A família Katsumata impacta as nossas vidas e até suscita pensamentos confidenciais para os holofotes. O nosso assento fica indicado no palco. Para Koreeda, é impossível sermos apenas testemunhas desprovidas de ligações com os sujeitos que observamos. A partir do momento em que olhamos para alguém desconhecido num instante de vulnerabilidade é fundada consecutivamente uma conexão íntima. Aliás, no seu argumento, pecados caseiros são transmitidos de pais para filhas através do mero acto de observação, invés de sangue. Os frames de Asura são comparáveis a um álbum de fotografias, sentimos a sua textura juntamente com o seu peso emocional, e somos transportados para as nossas próprias memórias em 35mm. Naturalmente, esta afinidade sentimental provêm paralelamente da realização como da deslumbrante dinâmica entre o elenco. As melhores atuações do ano estão já asseguradas em Asura. Estas actrizes representam com uma química e uma naturalidade praticamente impossível de replicar, e convertem brilhantemente as suas personagens em seres humanos que existem além do ecrã.

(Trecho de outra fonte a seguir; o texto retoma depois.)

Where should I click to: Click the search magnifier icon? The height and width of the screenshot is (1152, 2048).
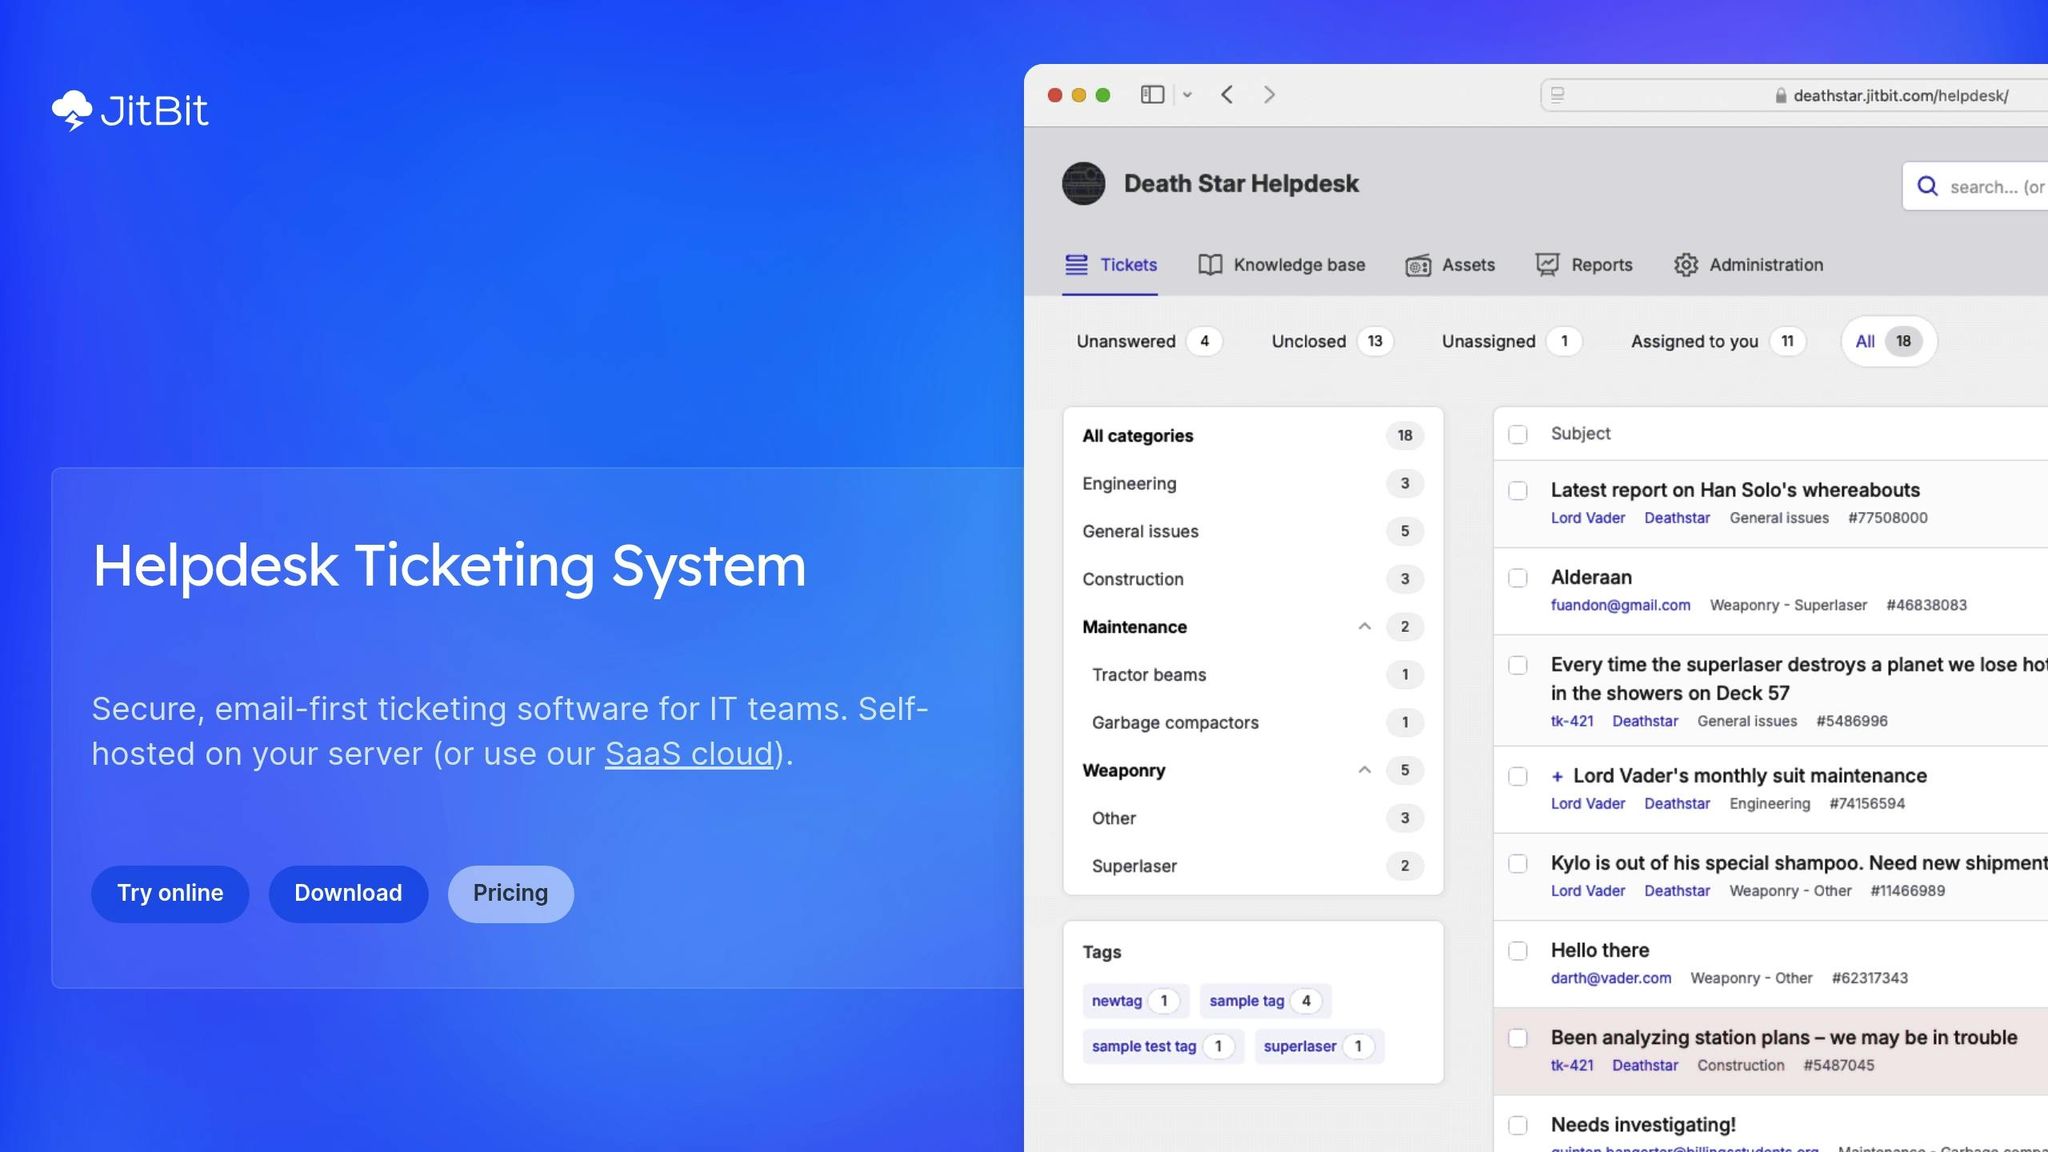pyautogui.click(x=1927, y=186)
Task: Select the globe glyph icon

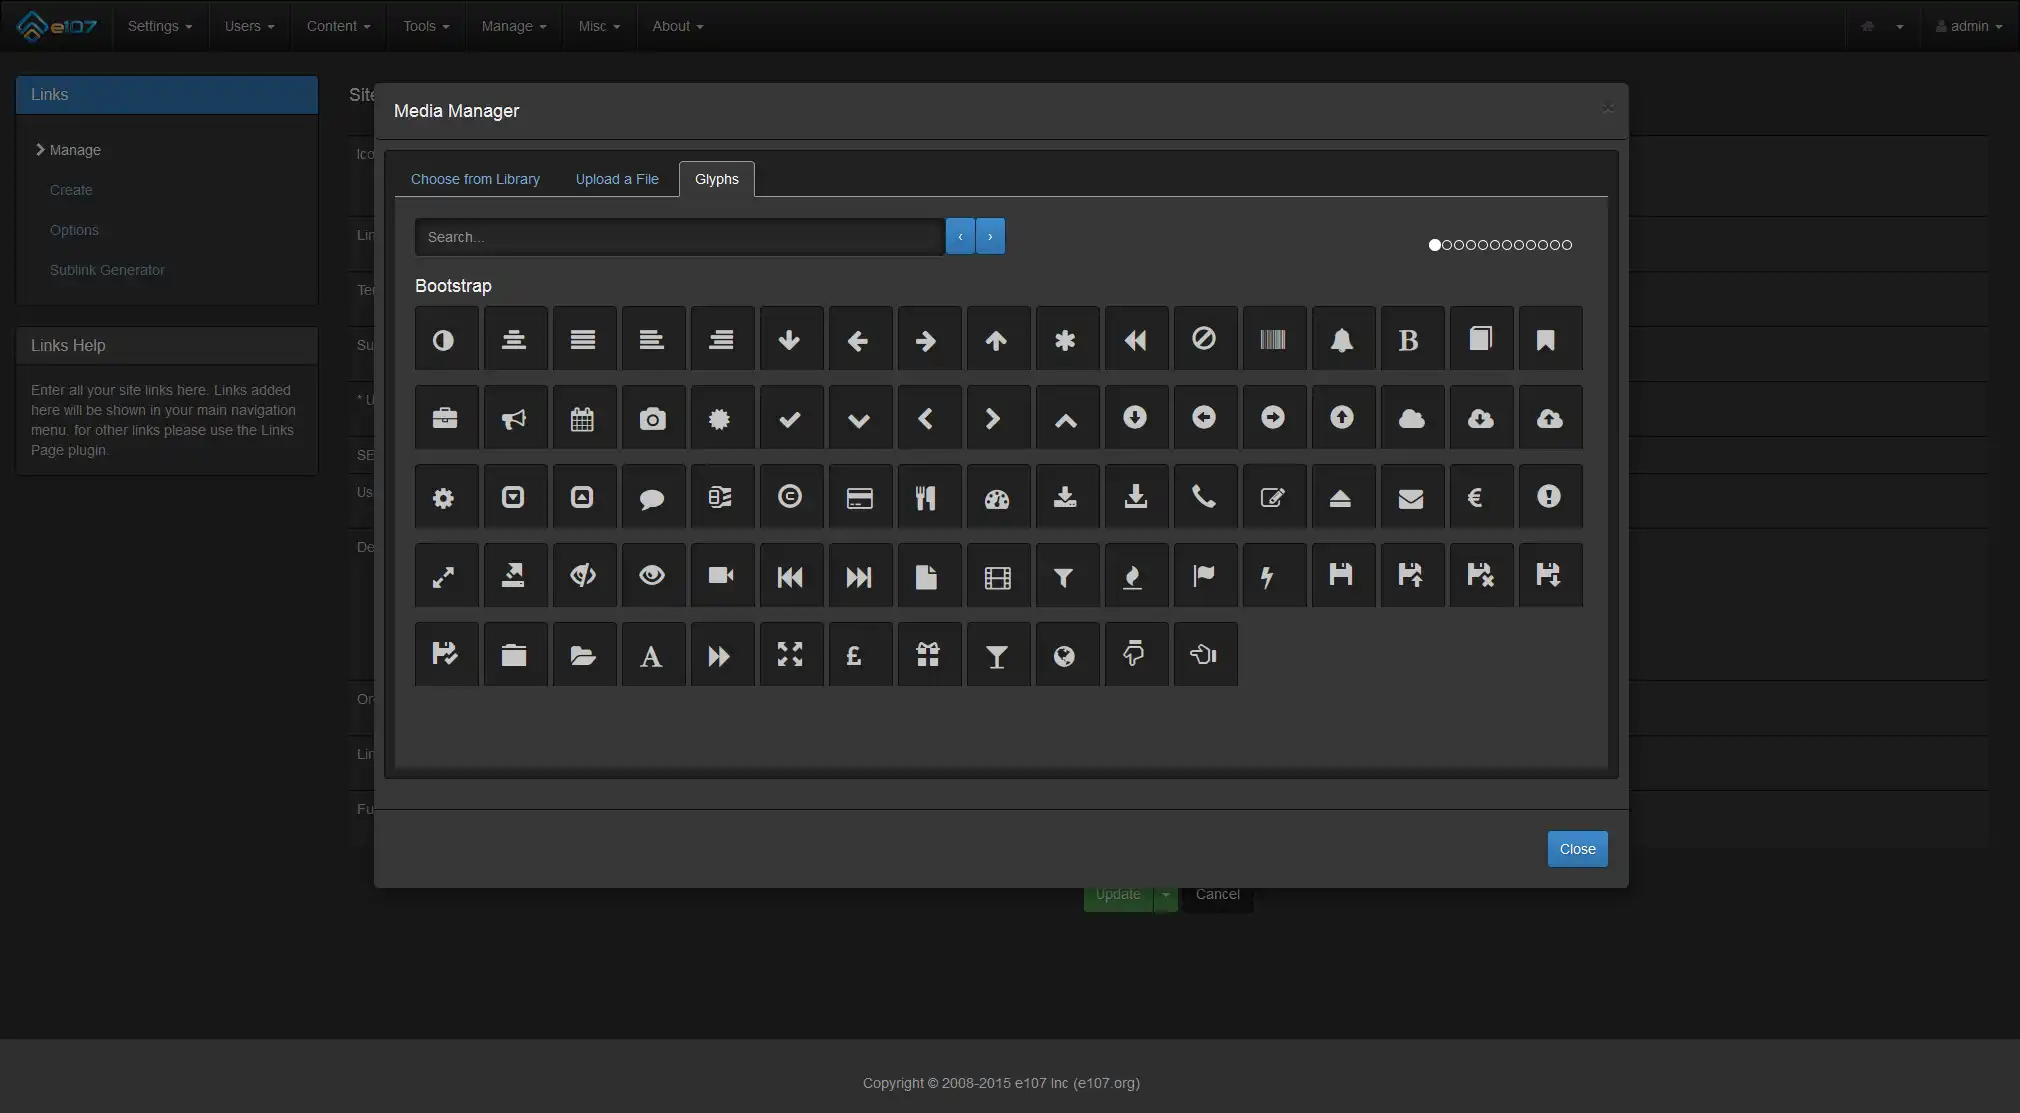Action: pyautogui.click(x=1066, y=655)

No seu segundo acto, Asura oferece um mood retrospectivo ao citar um poema japonês que examina a vida entre a comédia e a tragédia. As fotografias das irmãs em dupla exposição exibidas nos créditos finais, os caracteres de Kanji com duplos e múltiplos significados, e o próprio desenrolar desta história segue justamente esta lógica espiritual. Uma tragédia causa uma futura gargalhada. Uma piada despoleta lágrimas. Durante os 7 episódios desta minissérie, visões são moldadas e acontecimentos recontextualizados.
Assim é Asura. Nada nesta vida é uma única coisa. Diante a tragédia, a comédia permanece connosco. Perante o caos, a melancolia e a tristeza, continuamos a querer partilhar risos com estas irmãs, participar nas suas rotinas e desfrutar das suas refeições. Continuamos a querer viver no seu mundo. É curioso porque Hirokazu Koreeda nunca se abstém de demonstrar a crueldade trágica da sua sociedade. É exactamente igual à nossa. Ainda assim, o seu universo permanece reconfortante. São as suas personagens que se sentem reais, tangíveis e próximas, como membros da nossa família, que fornecem esse conforto especial que ansiamos por obter nas nossas respectivas vidas. São as suas personagens que evocam uma contemplação empática da nossa realidade, disputando pelo amor e respeito que todos merecem. Essa é a sua magia. Koreeda parece acreditar sempre mais nas pessoas do que no mundo que criaram.